▸ EXTRACTED ENTRIES:
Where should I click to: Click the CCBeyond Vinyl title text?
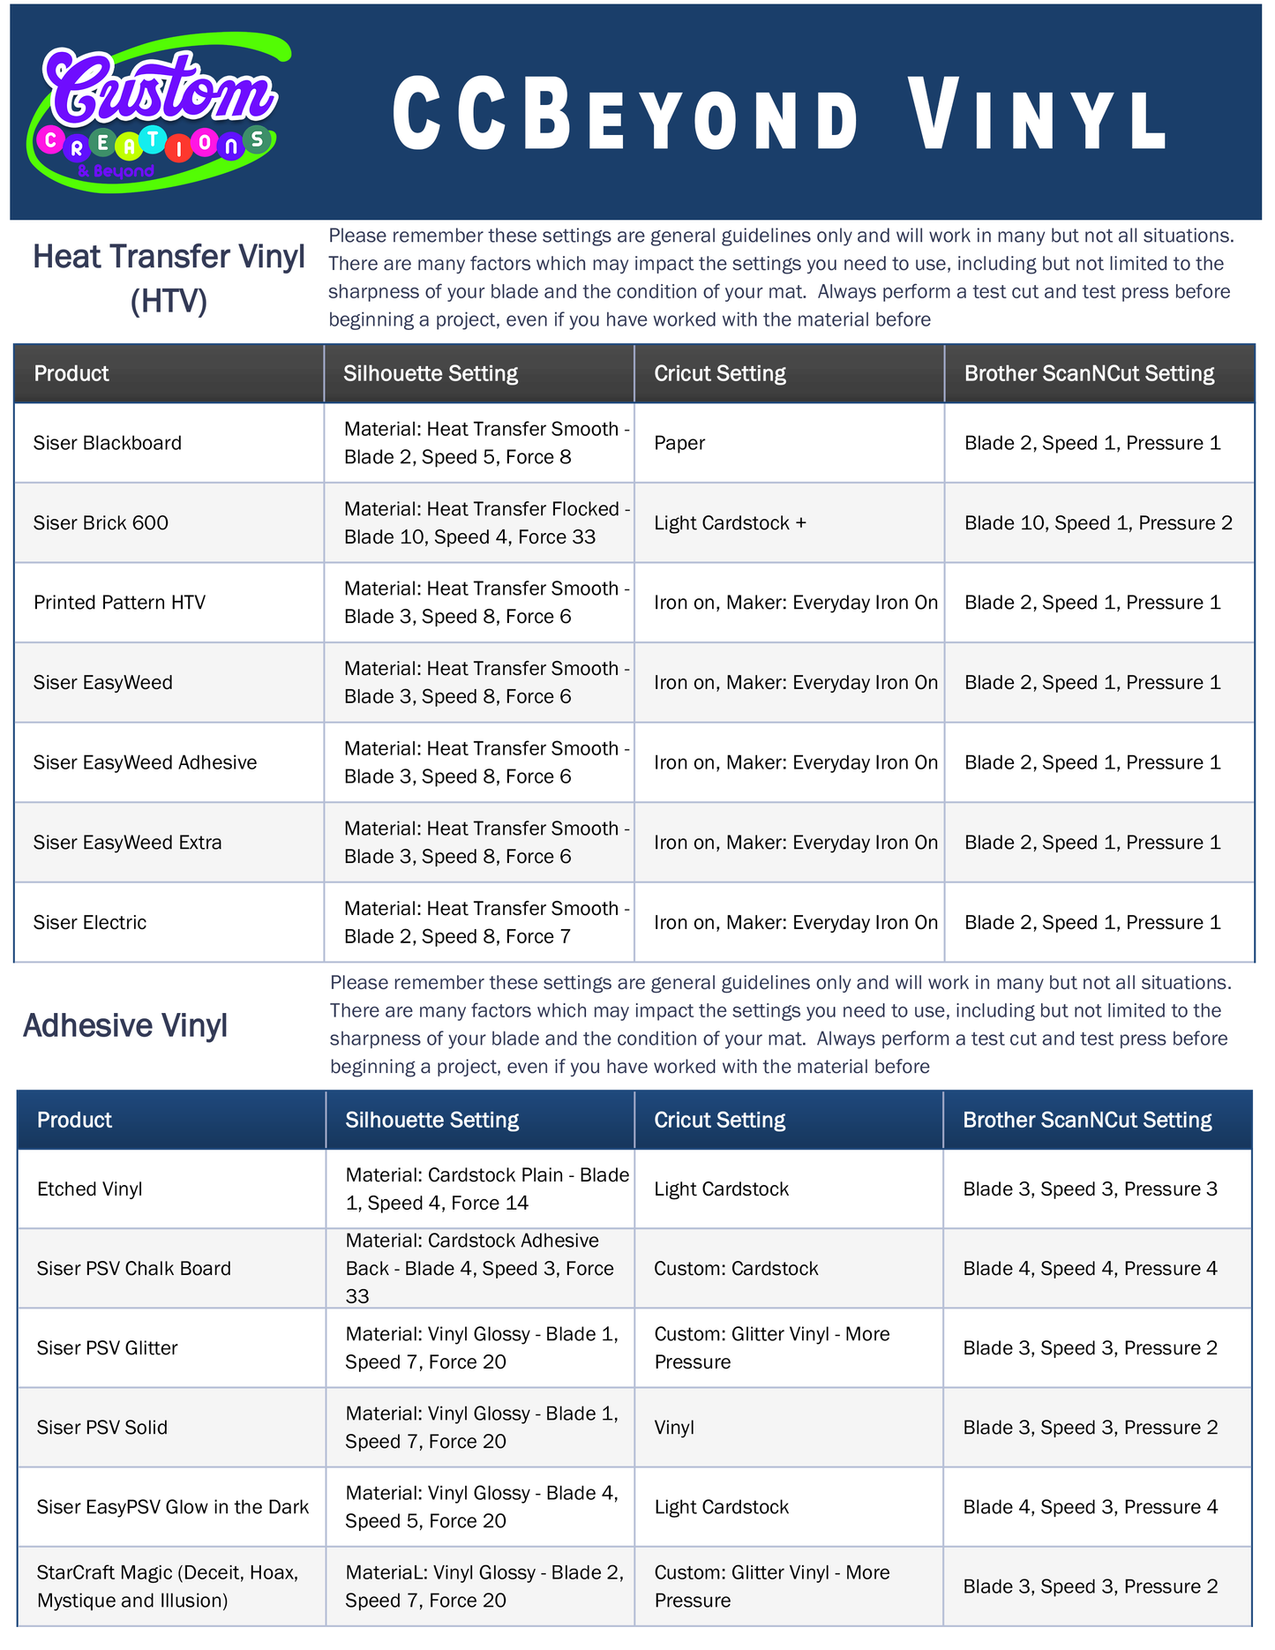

...

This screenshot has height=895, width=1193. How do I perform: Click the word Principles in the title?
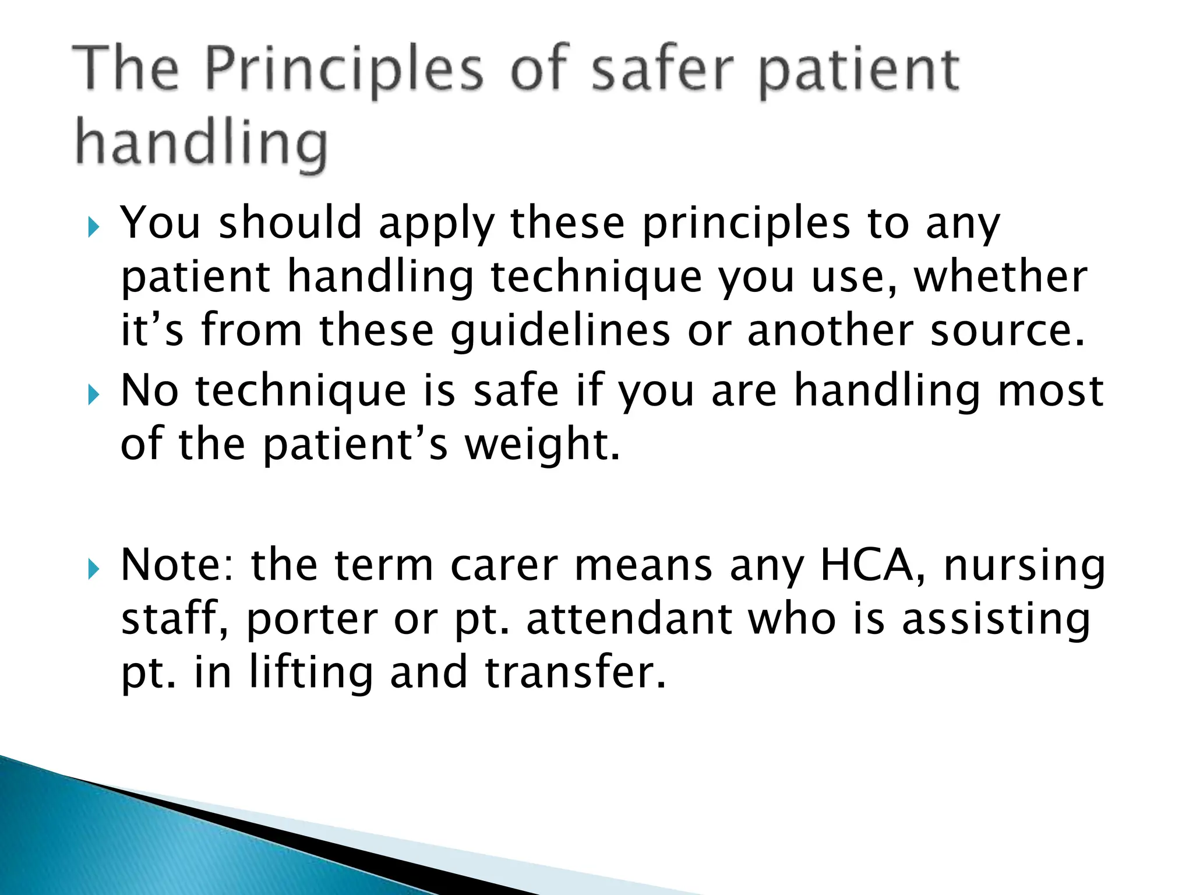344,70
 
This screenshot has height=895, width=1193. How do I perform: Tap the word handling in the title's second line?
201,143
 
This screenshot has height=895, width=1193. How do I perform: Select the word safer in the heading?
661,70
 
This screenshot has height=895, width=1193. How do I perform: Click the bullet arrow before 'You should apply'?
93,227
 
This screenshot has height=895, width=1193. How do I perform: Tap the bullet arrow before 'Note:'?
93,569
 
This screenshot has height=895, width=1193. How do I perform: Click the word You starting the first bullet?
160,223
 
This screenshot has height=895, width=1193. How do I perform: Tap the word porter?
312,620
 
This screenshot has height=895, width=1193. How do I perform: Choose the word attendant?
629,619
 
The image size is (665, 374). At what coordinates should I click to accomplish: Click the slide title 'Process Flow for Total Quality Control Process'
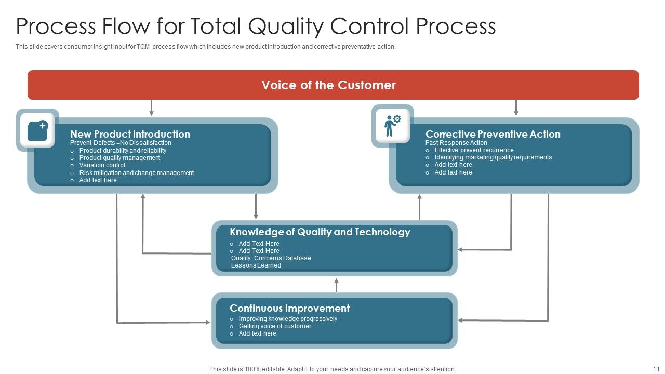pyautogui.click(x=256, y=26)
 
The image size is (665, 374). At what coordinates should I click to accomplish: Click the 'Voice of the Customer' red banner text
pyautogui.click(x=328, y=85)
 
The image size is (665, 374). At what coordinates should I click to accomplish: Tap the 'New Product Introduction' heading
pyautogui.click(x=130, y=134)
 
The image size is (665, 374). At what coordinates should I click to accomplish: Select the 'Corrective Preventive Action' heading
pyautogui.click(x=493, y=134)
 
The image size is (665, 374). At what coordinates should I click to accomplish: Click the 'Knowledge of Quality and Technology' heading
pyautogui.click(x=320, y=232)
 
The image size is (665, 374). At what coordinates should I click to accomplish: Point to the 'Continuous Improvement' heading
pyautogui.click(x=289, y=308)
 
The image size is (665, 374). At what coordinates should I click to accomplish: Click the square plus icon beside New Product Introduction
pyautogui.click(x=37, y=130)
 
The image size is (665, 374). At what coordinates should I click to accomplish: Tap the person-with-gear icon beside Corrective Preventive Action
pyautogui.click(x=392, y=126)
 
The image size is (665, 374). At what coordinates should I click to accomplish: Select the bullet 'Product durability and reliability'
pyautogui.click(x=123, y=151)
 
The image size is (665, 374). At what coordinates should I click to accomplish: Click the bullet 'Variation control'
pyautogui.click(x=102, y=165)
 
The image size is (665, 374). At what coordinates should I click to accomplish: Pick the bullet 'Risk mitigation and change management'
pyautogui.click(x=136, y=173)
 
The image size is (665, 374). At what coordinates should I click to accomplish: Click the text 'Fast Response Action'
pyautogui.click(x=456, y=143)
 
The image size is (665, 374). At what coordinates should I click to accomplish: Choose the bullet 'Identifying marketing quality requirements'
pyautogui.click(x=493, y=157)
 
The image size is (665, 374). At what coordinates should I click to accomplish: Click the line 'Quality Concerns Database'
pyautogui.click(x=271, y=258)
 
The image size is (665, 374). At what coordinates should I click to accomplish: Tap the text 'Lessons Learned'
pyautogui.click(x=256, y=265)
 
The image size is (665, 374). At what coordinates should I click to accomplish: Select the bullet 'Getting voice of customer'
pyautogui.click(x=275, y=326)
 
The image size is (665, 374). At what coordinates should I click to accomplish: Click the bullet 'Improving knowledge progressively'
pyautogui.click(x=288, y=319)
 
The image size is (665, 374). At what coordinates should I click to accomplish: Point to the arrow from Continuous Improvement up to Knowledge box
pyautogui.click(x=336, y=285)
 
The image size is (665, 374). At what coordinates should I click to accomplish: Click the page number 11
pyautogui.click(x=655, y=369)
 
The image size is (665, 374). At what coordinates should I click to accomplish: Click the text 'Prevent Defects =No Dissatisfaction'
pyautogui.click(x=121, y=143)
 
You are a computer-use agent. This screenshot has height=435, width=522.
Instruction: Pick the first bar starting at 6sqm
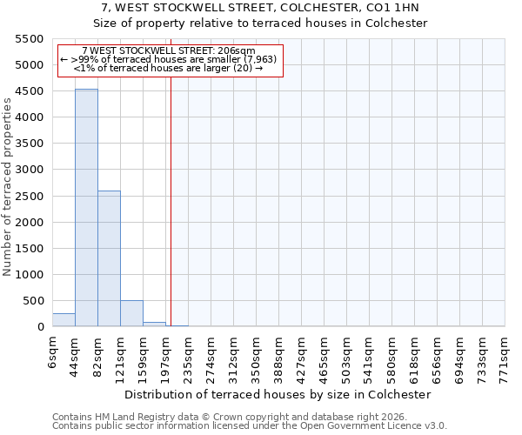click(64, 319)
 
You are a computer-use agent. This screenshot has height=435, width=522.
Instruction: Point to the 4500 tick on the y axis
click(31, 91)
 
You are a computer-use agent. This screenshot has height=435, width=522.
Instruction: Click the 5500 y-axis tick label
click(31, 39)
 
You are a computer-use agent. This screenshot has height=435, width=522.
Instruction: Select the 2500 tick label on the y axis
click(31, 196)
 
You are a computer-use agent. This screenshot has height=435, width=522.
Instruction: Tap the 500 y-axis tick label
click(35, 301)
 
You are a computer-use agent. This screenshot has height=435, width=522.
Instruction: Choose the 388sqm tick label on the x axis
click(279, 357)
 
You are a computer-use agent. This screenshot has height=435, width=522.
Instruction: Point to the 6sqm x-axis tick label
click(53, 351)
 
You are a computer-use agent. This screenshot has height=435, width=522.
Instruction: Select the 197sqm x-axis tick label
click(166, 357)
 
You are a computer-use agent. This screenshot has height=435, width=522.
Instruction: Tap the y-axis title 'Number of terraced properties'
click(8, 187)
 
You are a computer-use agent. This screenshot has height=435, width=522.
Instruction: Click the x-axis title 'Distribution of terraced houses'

▸ PROBLEM DESCRIPTION: Rewrite the data from the line containing "Product Introduction' heading" through the line containing "pyautogui.click(x=392, y=126)", inclusive, keeping every request and adding 115 to each coordinate in the answers. Give only those lines.

▸ RESULT BELOW:
The image size is (665, 374). At what coordinates should I click to accomplish: Tap the 'New Product Introduction' heading
pyautogui.click(x=245, y=249)
 
The image size is (665, 374). At what coordinates should I click to accomplish: Select the 'Corrective Preventive Action' heading
pyautogui.click(x=608, y=249)
 
The image size is (665, 374). At what coordinates should I click to accomplish: Click the 'Knowledge of Quality and Technology' heading
pyautogui.click(x=435, y=347)
 
The image size is (665, 374). At what coordinates should I click to accomplish: Point to the 'Continuous Improvement' heading
pyautogui.click(x=404, y=423)
 
The image size is (665, 374). At what coordinates should I click to accomplish: Click the square plus icon beside New Product Introduction
pyautogui.click(x=152, y=245)
 
The image size is (665, 374). At what coordinates should I click to accomplish: Tap the person-with-gear icon beside Corrective Preventive Action
pyautogui.click(x=507, y=241)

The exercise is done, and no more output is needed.